= Quindar tones =

Tones used by NASA during human spaceflight communication

Quindar tones are the "beeps" that are heard during the American space missions. During the early days of the space program they were a means by which remote transmitters on Earth were turned on and off so that the capsule communicator (CapCom) could communicate with the crews of the spacecraft. It was a means of in-band signaling to simulate the action of the push-to-talk and release-to-listen (often referred to as PTT) button commonly found on two-way radio systems and walkie-talkies. However, even though the tones are no longer necessary with modern digital communication systems, they have been retained both for their historic aspect, and because flight controllers say they appreciate the audible cue of an imminent transmission.

==Rationale==
When Mission Control (in Houston, Texas) wanted to talk to astronauts, the capsule communicator (CapCom) pushed a button (push-to-talk, or PTT) that turned on the transmitter, then spoke, then released the button. When the transmitter is local, this is easy to arrange: the transmitter is connected directly to the PTT button. But to stay in continuous contact with the astronauts as they orbit the Earth, or travel to the Moon, NASA had to use tracking stations all around the world, switching from one station to the next as needed. To get the voice signal to the remote transmitter, dedicated telephone lines connected these stations to Houston. NASA could either build a parallel system for operating the transmitters—one line to carry the audio and another to carry the control signal for the PTT button (out-of-band signalling)—or combine these two systems together, using audio tones to turn the transmitter on and off. Since dedicated phone lines were a very expensive measure at the time, NASA chose the use of tones to reduce the operating cost of the network. The same system was used in Project Gemini and was still in use with half duplex UHF Space Shuttle communications for transmitter radio frequency keying.

With modern digital communication systems, Quindar tones are no longer necessary because a single communication line can simultaneously carry multiple communication channels in the form of data comprising both speech and signaling (the PTT signal), as well as video and telemetry. However, Quindar tones can still be heard in missions like Crew-1 when the astronauts communicate with mission control.

==Implementation==
The Quindar system, named after its manufacturer, Quindar Electronics, Inc., used two tones, both being pure sine waves that were 250ms long. The "intro tone" was generated at 2,525 Hz and signaled the "key down" key-press of the PTT button and unmuted the audio. The "outro tone" was slightly lower at 2,475 Hz and signalled the release of the PTT button and muted the audio. The two tones were generated by special equipment located at Mission Control, and they were decoded by detectors located at the various tracking stations.

The selection of the tones allowed them to travel in the same passband as a human voice, which has a range from roughly 300 Hz to 3,000 Hz.

==Common misconceptions==

Two common misconceptions surround Quindar tones. The first is that one tone came from Earth and the other from the transmitters used by the astronauts while in space. This confusion exists because many ground-to-space transmissions were initiated by Mission Control and responded to by the astronauts. In this sequence, the CapCom would press the PTT, which would send the intro tone, and then speak. When finished speaking, the CapCom would release the PTT, which would send the outro tone, and the astronauts would respond to Mission Control. Therefore, those transmissions would consist of a "beep" (PTT press) followed by Houston talking, then another "beep" (PTT release) and finally the voice of the astronauts.

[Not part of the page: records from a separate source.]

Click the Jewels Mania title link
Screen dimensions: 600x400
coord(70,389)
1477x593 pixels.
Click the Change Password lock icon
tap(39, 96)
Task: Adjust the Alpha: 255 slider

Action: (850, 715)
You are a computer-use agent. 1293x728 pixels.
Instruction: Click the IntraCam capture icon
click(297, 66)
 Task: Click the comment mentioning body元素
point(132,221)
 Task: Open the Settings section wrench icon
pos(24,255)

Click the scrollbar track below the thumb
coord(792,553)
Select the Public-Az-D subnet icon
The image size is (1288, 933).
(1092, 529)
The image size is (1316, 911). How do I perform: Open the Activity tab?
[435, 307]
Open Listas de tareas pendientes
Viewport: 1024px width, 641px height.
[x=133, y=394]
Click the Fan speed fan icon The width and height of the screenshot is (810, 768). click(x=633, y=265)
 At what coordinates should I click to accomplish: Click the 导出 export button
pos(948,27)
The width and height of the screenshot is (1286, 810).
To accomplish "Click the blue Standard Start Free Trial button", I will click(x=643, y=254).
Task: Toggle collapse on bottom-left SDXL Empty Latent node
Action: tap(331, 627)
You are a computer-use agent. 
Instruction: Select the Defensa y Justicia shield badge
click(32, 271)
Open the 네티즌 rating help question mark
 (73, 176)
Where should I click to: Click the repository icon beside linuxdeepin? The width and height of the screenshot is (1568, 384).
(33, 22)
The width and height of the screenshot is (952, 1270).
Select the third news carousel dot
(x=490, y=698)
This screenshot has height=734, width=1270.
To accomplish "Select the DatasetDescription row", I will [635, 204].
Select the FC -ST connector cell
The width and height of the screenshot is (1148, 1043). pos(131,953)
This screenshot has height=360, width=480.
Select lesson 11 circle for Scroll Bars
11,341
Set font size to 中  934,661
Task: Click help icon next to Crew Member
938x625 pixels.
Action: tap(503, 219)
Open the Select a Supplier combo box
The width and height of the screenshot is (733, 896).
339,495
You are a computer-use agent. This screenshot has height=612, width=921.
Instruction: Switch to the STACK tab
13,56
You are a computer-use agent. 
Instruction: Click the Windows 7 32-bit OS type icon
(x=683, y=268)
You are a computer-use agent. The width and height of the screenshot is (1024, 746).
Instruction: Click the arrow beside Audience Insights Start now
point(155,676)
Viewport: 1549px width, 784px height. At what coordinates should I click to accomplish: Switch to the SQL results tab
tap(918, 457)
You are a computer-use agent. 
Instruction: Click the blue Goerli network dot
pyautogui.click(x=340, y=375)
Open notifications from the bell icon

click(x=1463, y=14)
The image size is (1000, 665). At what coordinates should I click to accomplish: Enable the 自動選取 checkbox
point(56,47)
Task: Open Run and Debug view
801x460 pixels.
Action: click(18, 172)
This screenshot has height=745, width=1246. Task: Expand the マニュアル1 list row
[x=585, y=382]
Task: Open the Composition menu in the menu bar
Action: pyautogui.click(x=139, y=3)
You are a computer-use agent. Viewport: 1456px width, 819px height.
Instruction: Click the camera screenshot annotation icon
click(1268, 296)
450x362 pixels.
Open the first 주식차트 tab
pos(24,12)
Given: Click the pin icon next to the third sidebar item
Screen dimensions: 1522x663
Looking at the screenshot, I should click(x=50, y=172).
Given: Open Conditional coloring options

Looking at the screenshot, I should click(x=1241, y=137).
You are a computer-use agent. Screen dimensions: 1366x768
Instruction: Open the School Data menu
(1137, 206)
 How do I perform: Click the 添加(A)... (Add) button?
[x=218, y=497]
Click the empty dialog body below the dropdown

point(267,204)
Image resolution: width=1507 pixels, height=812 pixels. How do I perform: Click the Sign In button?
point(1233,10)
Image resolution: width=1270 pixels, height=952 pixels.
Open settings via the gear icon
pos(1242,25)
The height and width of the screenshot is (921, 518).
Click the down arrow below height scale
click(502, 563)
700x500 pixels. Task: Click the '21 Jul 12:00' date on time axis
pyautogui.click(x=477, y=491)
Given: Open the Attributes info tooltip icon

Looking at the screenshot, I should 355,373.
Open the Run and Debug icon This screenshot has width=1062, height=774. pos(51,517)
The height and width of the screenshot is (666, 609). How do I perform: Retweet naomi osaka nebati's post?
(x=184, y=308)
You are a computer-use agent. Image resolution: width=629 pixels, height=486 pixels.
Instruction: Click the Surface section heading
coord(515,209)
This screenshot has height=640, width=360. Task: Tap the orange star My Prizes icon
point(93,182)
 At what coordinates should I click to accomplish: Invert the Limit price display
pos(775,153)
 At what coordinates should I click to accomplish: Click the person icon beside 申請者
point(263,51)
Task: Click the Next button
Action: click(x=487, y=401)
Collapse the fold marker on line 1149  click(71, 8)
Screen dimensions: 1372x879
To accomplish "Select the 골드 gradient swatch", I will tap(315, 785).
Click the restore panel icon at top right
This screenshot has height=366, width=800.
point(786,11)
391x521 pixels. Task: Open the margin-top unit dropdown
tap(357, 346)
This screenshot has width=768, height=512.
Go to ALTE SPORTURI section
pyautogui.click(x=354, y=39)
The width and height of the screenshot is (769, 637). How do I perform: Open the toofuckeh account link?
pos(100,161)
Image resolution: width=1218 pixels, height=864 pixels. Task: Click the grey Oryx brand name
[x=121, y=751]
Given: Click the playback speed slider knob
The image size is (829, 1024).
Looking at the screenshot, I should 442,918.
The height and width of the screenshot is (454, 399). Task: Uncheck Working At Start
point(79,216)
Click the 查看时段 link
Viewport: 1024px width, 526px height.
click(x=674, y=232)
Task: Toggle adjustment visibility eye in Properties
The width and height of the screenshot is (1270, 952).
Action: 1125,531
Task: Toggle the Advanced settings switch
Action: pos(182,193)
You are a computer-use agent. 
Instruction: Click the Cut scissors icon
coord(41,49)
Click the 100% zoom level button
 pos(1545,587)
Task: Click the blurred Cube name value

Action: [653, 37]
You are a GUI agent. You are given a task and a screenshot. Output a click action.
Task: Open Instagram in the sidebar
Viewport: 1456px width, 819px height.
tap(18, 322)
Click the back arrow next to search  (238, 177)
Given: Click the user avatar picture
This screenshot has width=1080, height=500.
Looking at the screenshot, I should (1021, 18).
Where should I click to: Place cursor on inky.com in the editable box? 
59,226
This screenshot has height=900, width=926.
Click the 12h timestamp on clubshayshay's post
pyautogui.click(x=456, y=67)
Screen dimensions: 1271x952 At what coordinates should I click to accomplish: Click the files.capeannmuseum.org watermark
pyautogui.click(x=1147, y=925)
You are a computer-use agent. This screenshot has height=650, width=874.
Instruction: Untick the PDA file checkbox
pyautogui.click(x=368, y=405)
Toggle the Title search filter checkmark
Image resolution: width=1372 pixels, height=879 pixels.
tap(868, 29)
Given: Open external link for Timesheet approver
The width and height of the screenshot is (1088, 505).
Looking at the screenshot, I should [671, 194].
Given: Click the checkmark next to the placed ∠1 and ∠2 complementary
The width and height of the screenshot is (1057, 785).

Another misconception about Quindar tones is that they were designed to signal the end of a transmission, similar to a courtesy tone used on many half-duplex radio repeaters. Although the astronauts may have secondarily used the Quindar outro tone to know when the CAPCOM had started/stopped speaking, no equivalent existed for Mission Control because the astronauts keyed their transmissions locally (inside the spacecraft) using either a PTT or VOX, neither of which required Quindar tones. Additionally, separate radio frequencies allowed both Houston and the astronauts to talk simultaneously if they wished and thereby made a courtesy tone unnecessary as a way to minimize the possibility of both of them speaking at the same time.

==Origin of the name==
Quindar tones were named for the manufacturer Quindar Electronics, Inc., now QEI. Glen Swanson, historian at NASA's Johnson Space Center who edited the Mission Transcript Collection, and Steve Schindler, an engineer with voice systems engineering at NASA's Kennedy Space Center, confirmed the origin of the name. "Quindar tones, named after the manufacturer of the tone generation and detection equipment, are actually used to turn on and off, or 'key', the remote transmitters at the various tracking stations."